[Records for pointing to text and elements]
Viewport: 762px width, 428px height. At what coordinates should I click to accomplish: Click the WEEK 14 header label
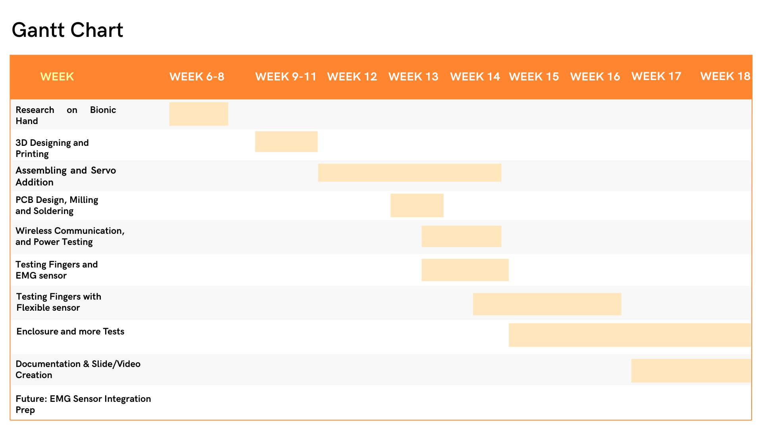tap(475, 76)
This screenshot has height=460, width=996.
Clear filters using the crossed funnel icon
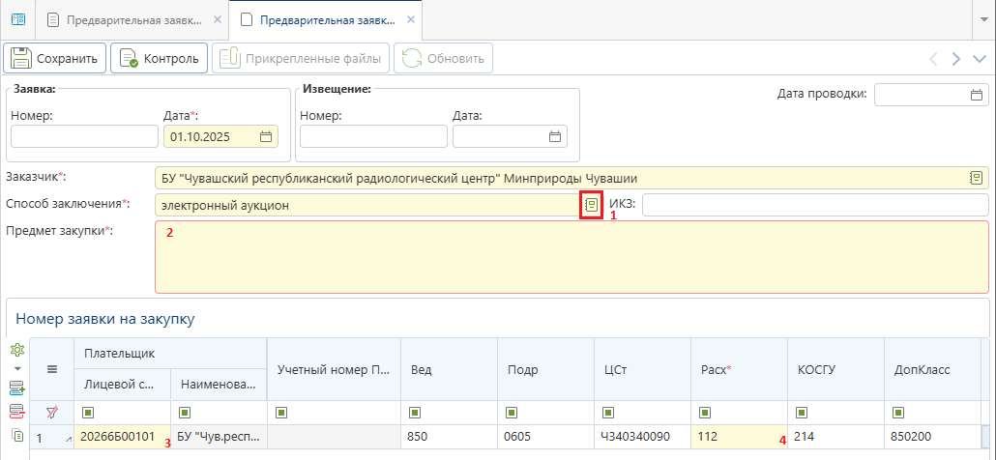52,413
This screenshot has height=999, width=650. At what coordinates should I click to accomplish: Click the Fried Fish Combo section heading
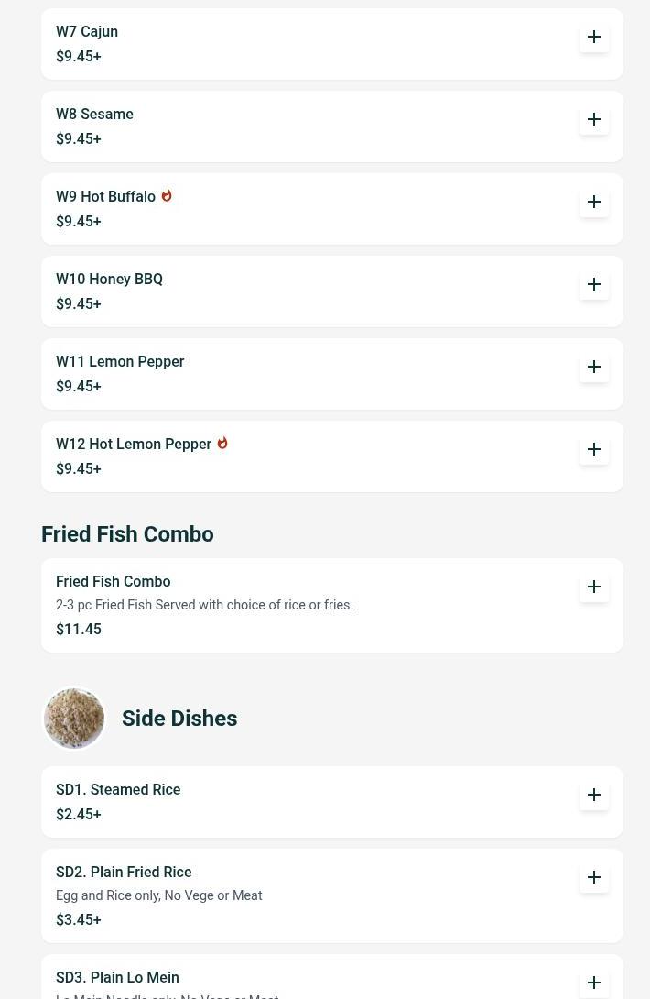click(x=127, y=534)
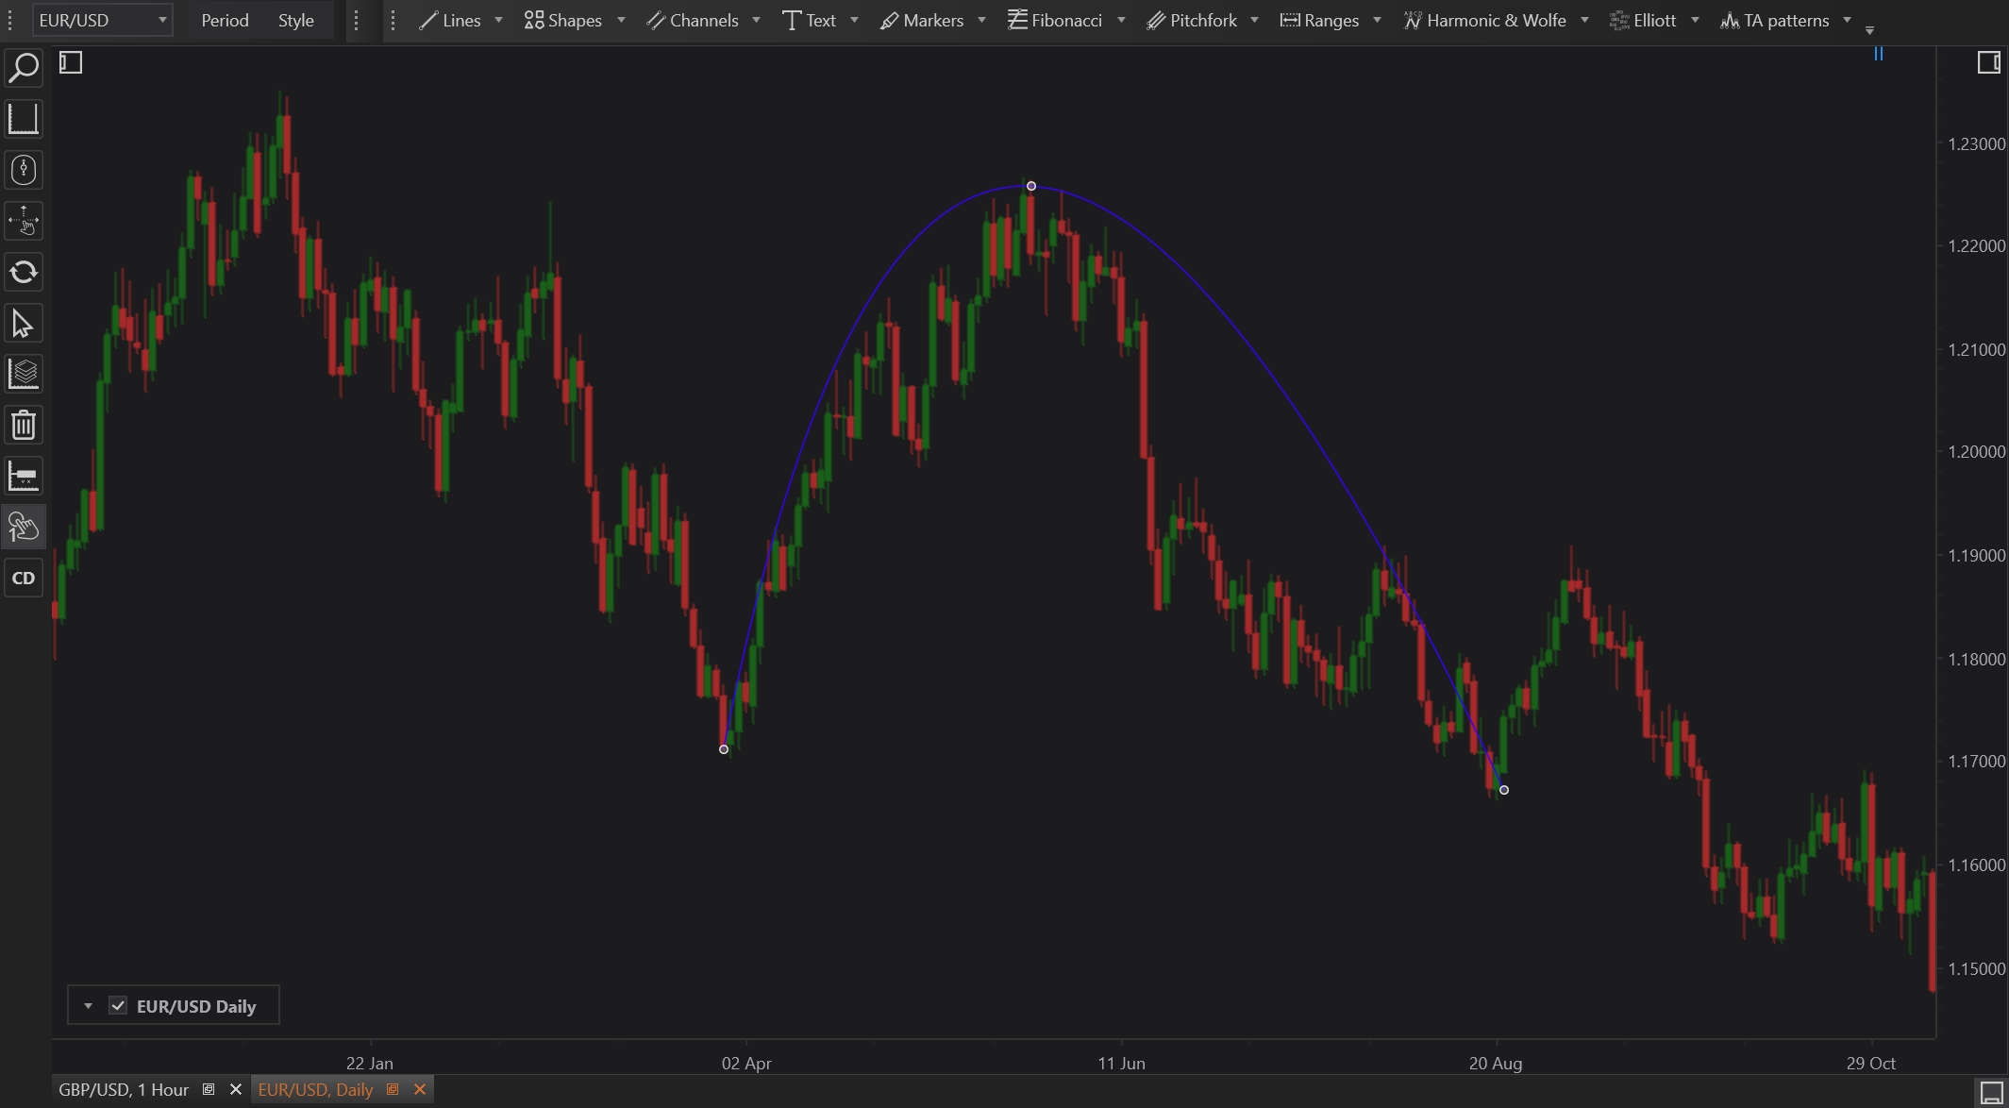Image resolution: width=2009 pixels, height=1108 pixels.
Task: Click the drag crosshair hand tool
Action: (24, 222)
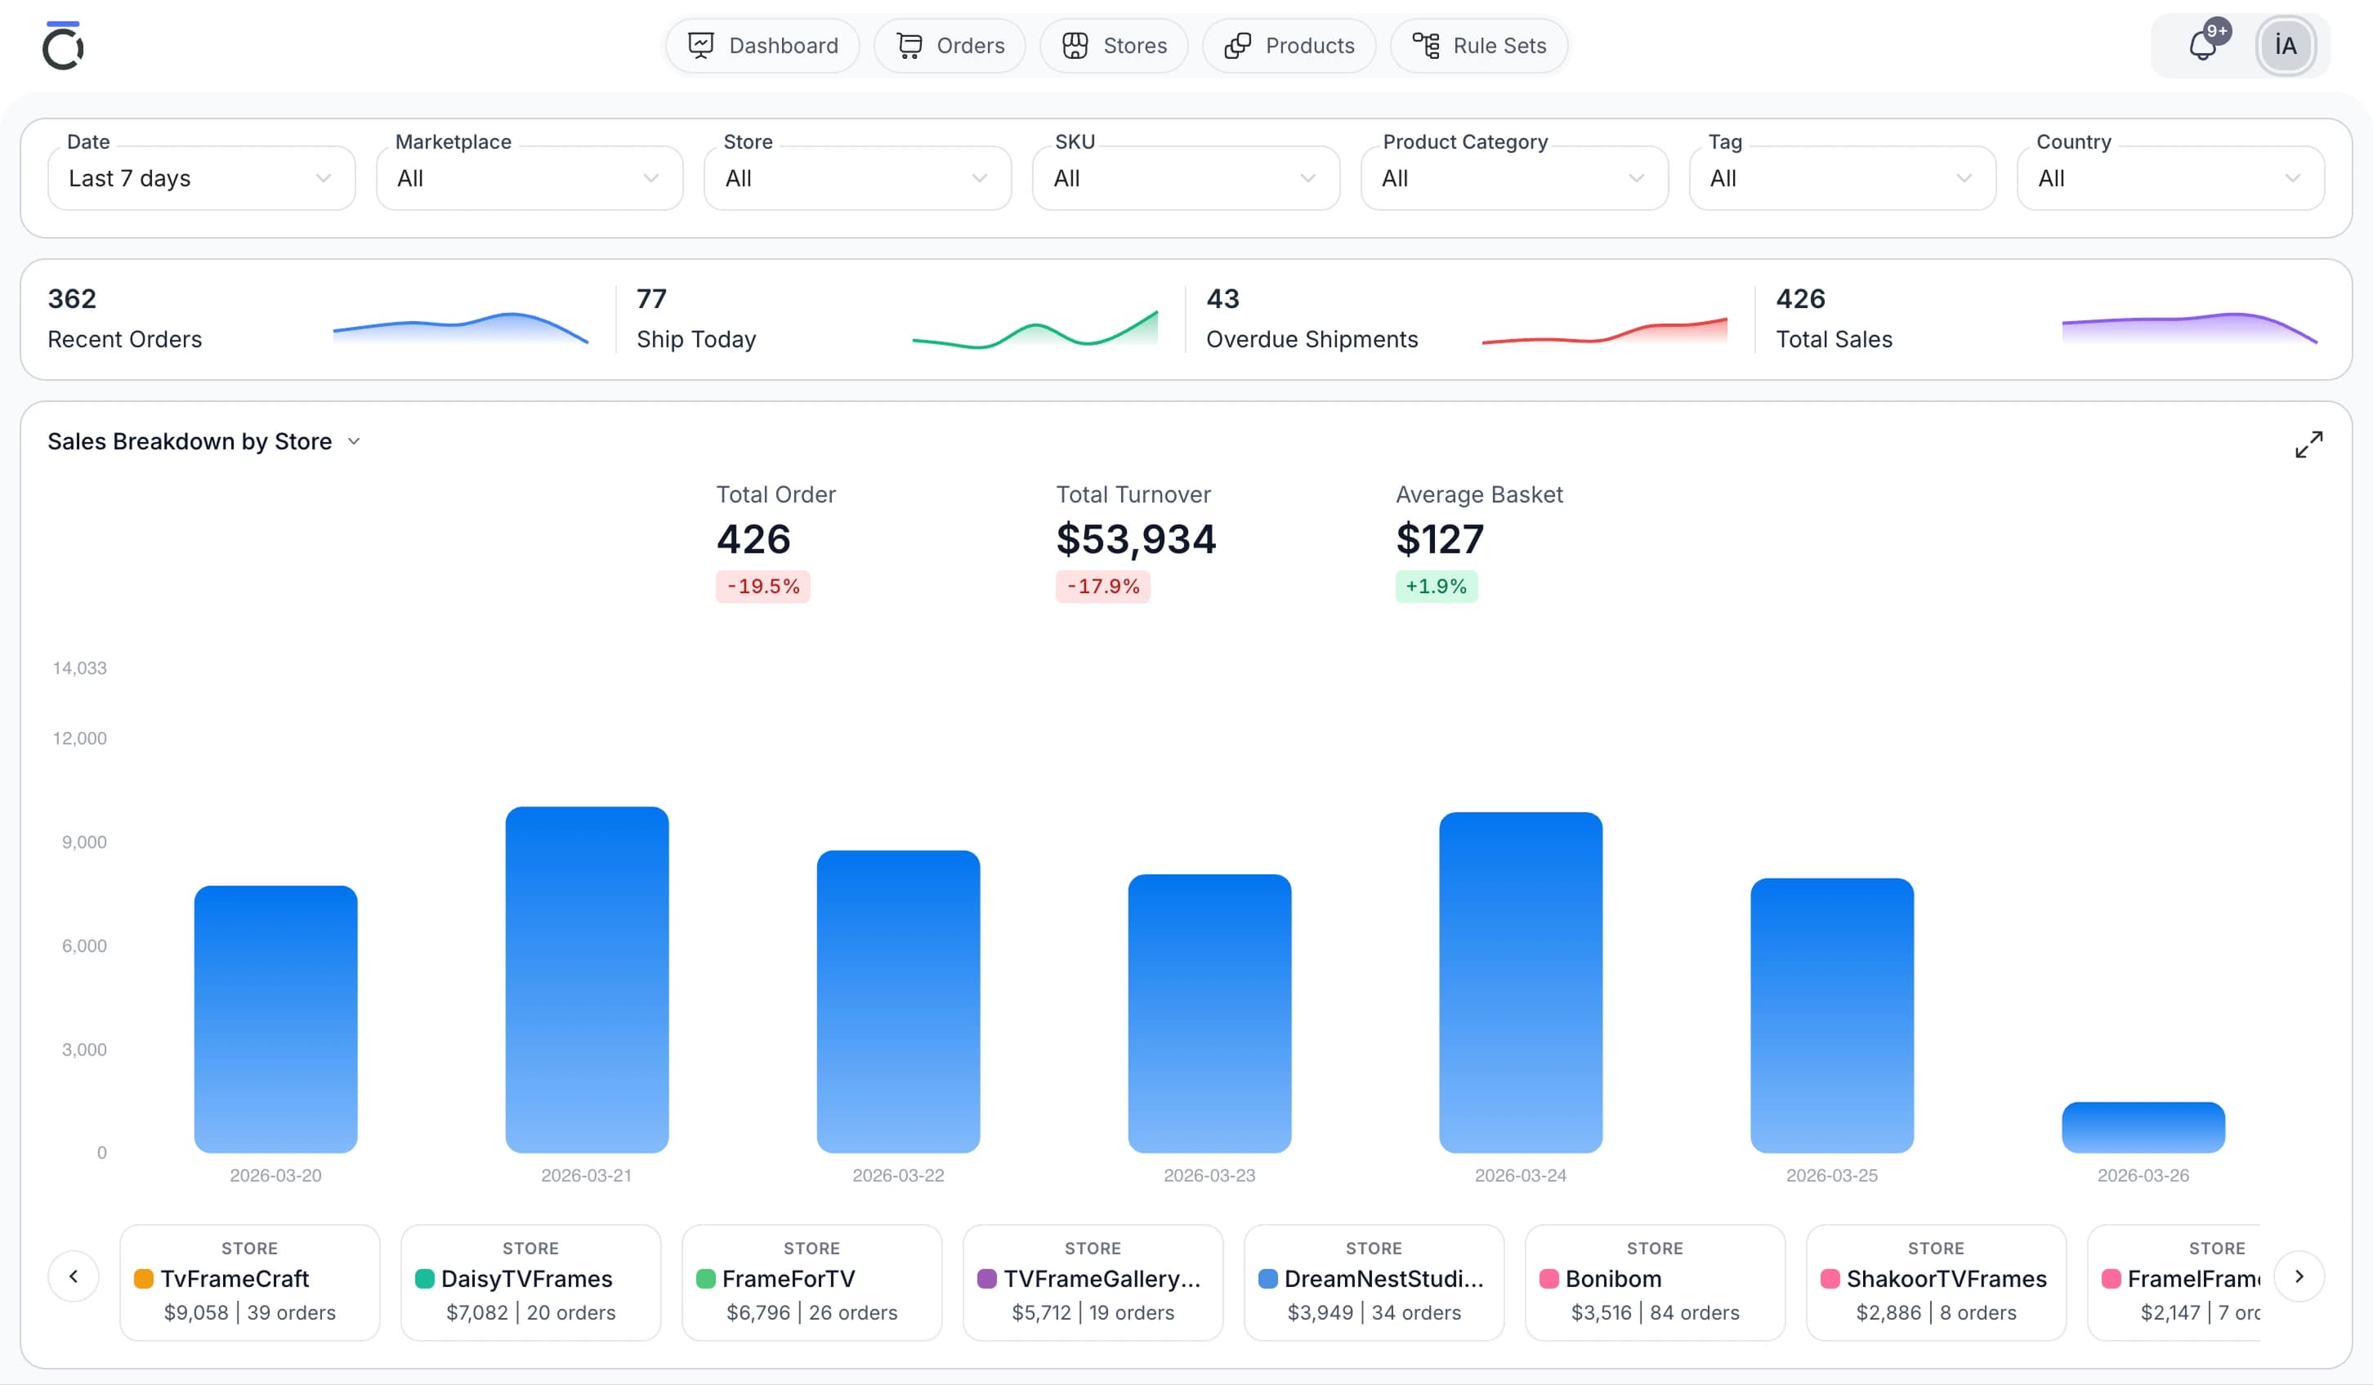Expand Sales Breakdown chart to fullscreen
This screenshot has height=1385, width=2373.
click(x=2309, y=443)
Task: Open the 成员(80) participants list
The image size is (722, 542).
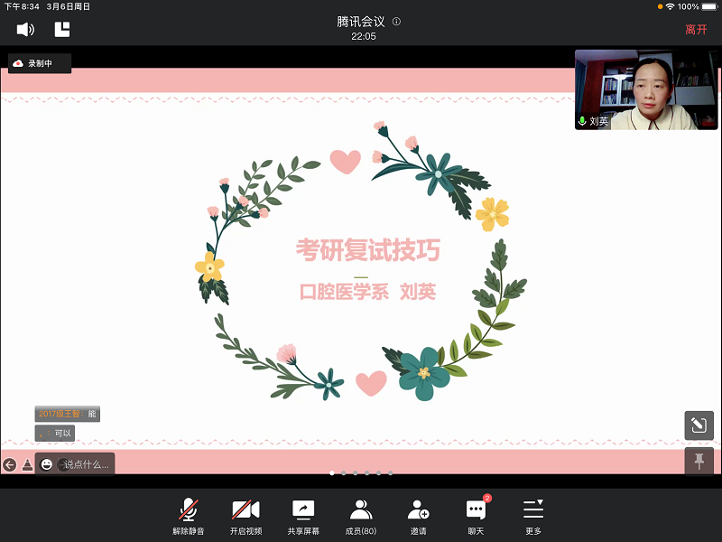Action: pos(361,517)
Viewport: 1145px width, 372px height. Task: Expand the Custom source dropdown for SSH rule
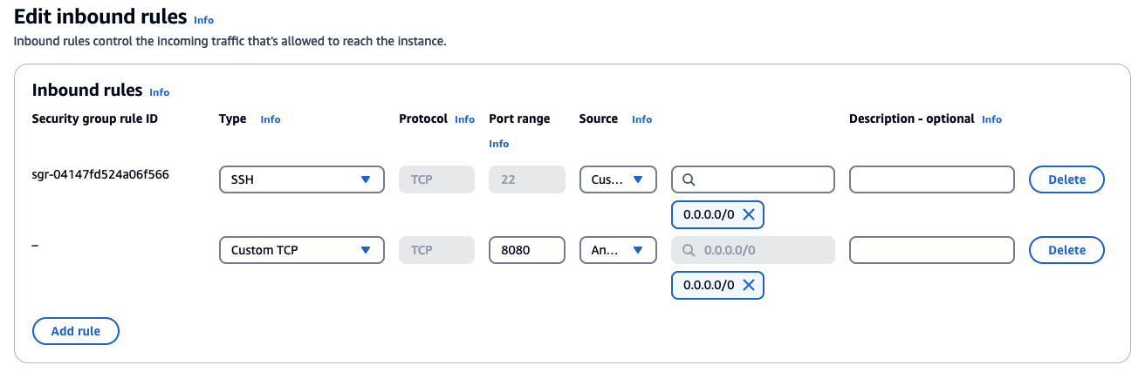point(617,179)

**Problem to work on**
Count the lines of the records above that contain the string "accomplish", with case counting, and give only the number.

**Solution**
2